Samuel, who's British, has assembled a first-rate cast that includes Jonathan Majors, Idris Elba, Regina King, Zazie Beetz, Delroy Lindo, and LaKeith Stanfield.
A revenge saga at heart, the movie wastes no time putting its brutal cards on the table. When he was only eight, Love watched Buck murder his mother and father. Buck then carved a small cross on Love's forehead.
The movie takes place with the now-grown Love leading a gang of thieves who rob from other thieves. Nat also wants to avenge the death of his parents. He's out for blood.

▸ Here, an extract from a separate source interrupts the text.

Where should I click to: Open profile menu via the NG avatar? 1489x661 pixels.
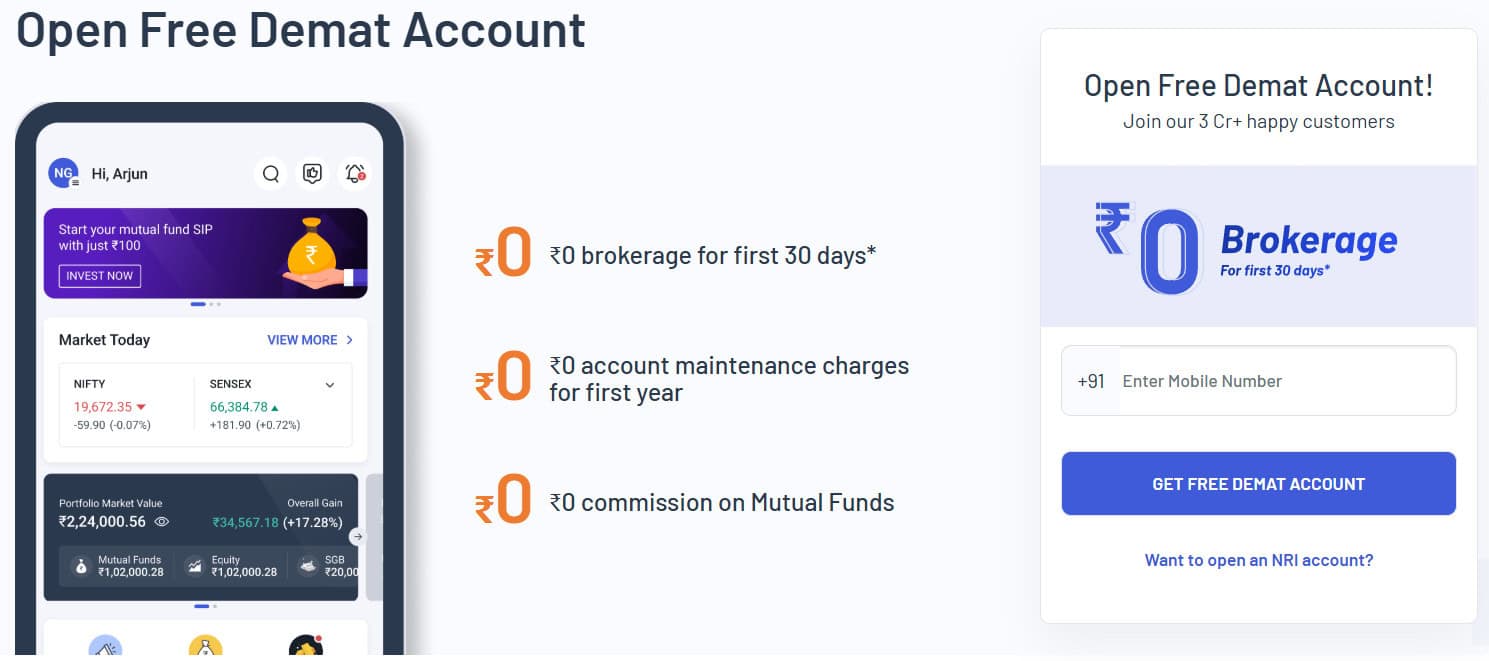63,173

Samuel embellishes the movie's genre ploys with rap music, jazz, and, most unusually, a modern dance interlude set in a saloon. Jay-Z and Kid Cudi's My Guns Go Bang turns up, not a tune you'd expect to find in a western -- and some of the more profane language obliterates the line between historical and contemporary talk.

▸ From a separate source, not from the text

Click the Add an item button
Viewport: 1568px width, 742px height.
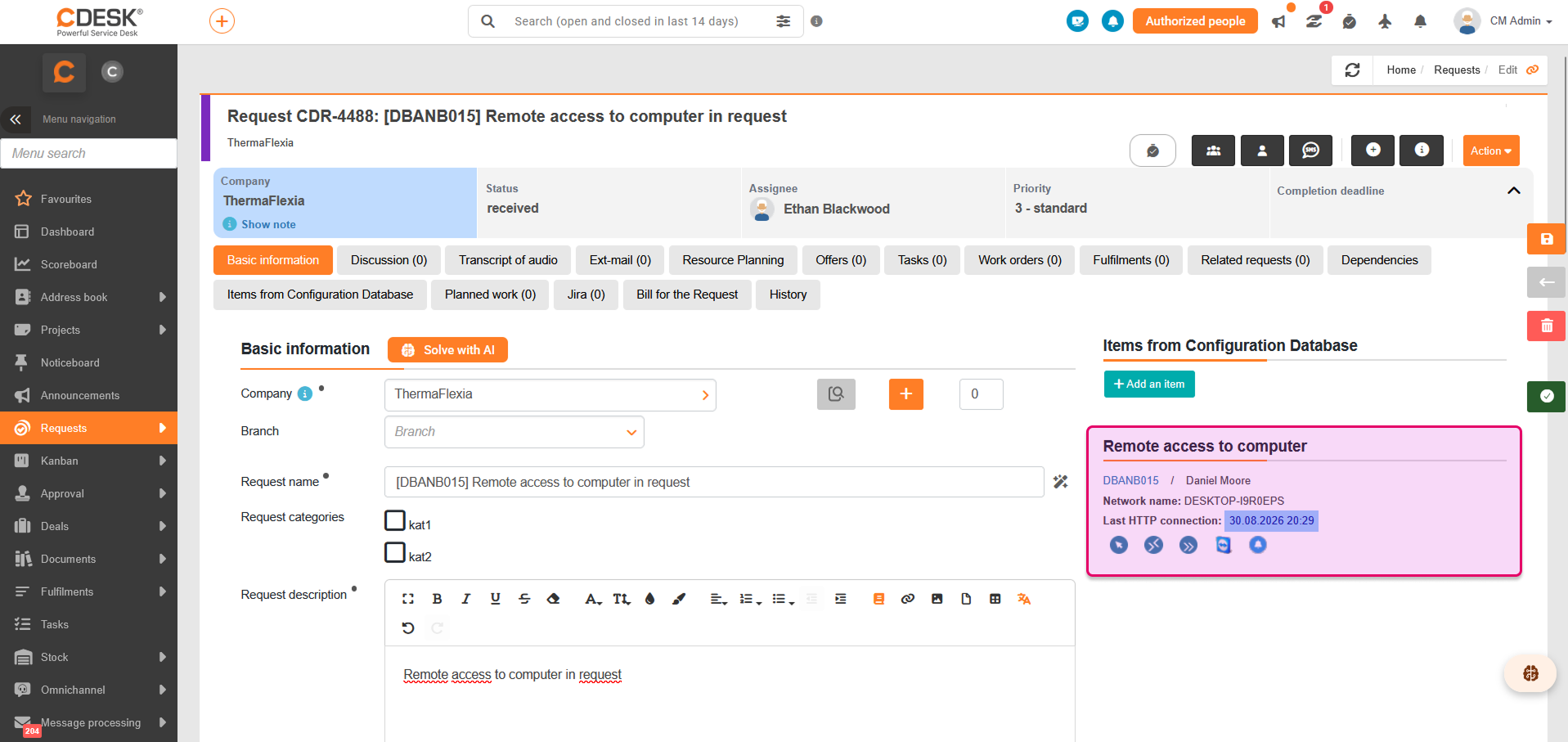pyautogui.click(x=1148, y=384)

The melding of approaches is part of the point: The Harder They Fall is no throwback; it's intentionally styled to be of the moment; i.e., it’s fluent in the language of 21st Century cinema.
So, no, John Wayne couldn't ride into this movie and find a comfort zone.

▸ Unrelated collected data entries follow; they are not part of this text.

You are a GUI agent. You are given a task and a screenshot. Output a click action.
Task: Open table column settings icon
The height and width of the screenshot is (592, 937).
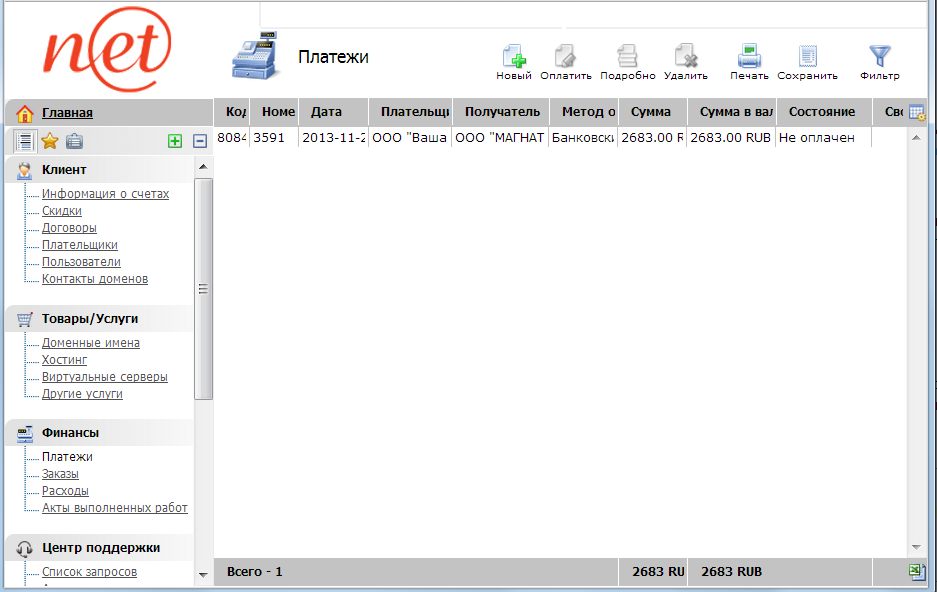pos(916,113)
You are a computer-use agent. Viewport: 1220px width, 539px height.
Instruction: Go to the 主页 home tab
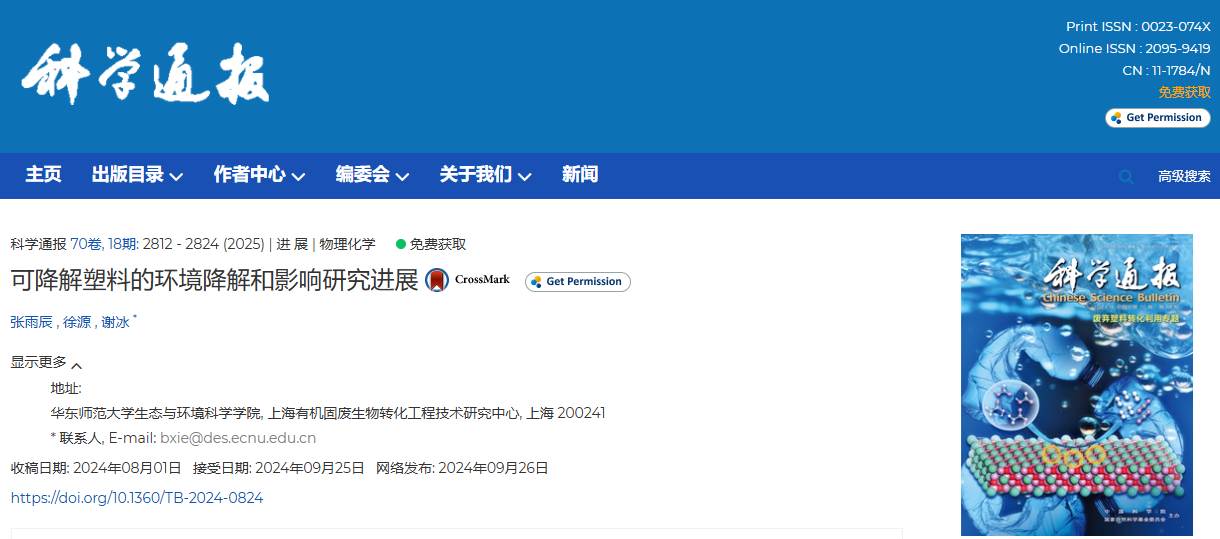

Although Majors's Love is the main character, the movie has an ensemble feel and Samuel makes sure not to shortchange the female cast members. King portrays Trudy, a tough-talking, no-nonsense assistant to the soft-spoken but no less menacing Buck.
Beetz appears as Stagecoach Mary, an independent woman who provides Nat with a love interest -- but never plays second fiddle to him.
Not only is the music anachronistic but so are some of the movie's gender variations. Danielle Deadwyler plays Cuffy, an outlaw of ambiguous gender identity.
The story advances toward the all-Black town of Redwood City where Buck, newly sprung from prison by Trudy and cohorts, plans to establish his empire. The revenge-hungry Love has other plans.
Samuel's over-reliance on looming close-ups can be annoying and the plot tends to trip over itself here and there. But the movie has a quality of the unexpected that fends off dullness and the actors all work at peak form, many operating in both comic and serious veins.
The movie makes one brilliant satirical joke when Nat and his crew head to an all-white town to rob the local bank. The town has been drained of color by a production team with a cutting sense of humor.
I don't know the history of the movie's characters who are based on real people, but it's clear that Samuel, who co-wrote the screenplay with Boaz Yakin, has taken great liberties in order to produce a no-holds-barred western that blazes across the screen, sometimes falling off its horse, but always creating a strong vibe -- presuming there was such thing as a "vibe" in the Old West.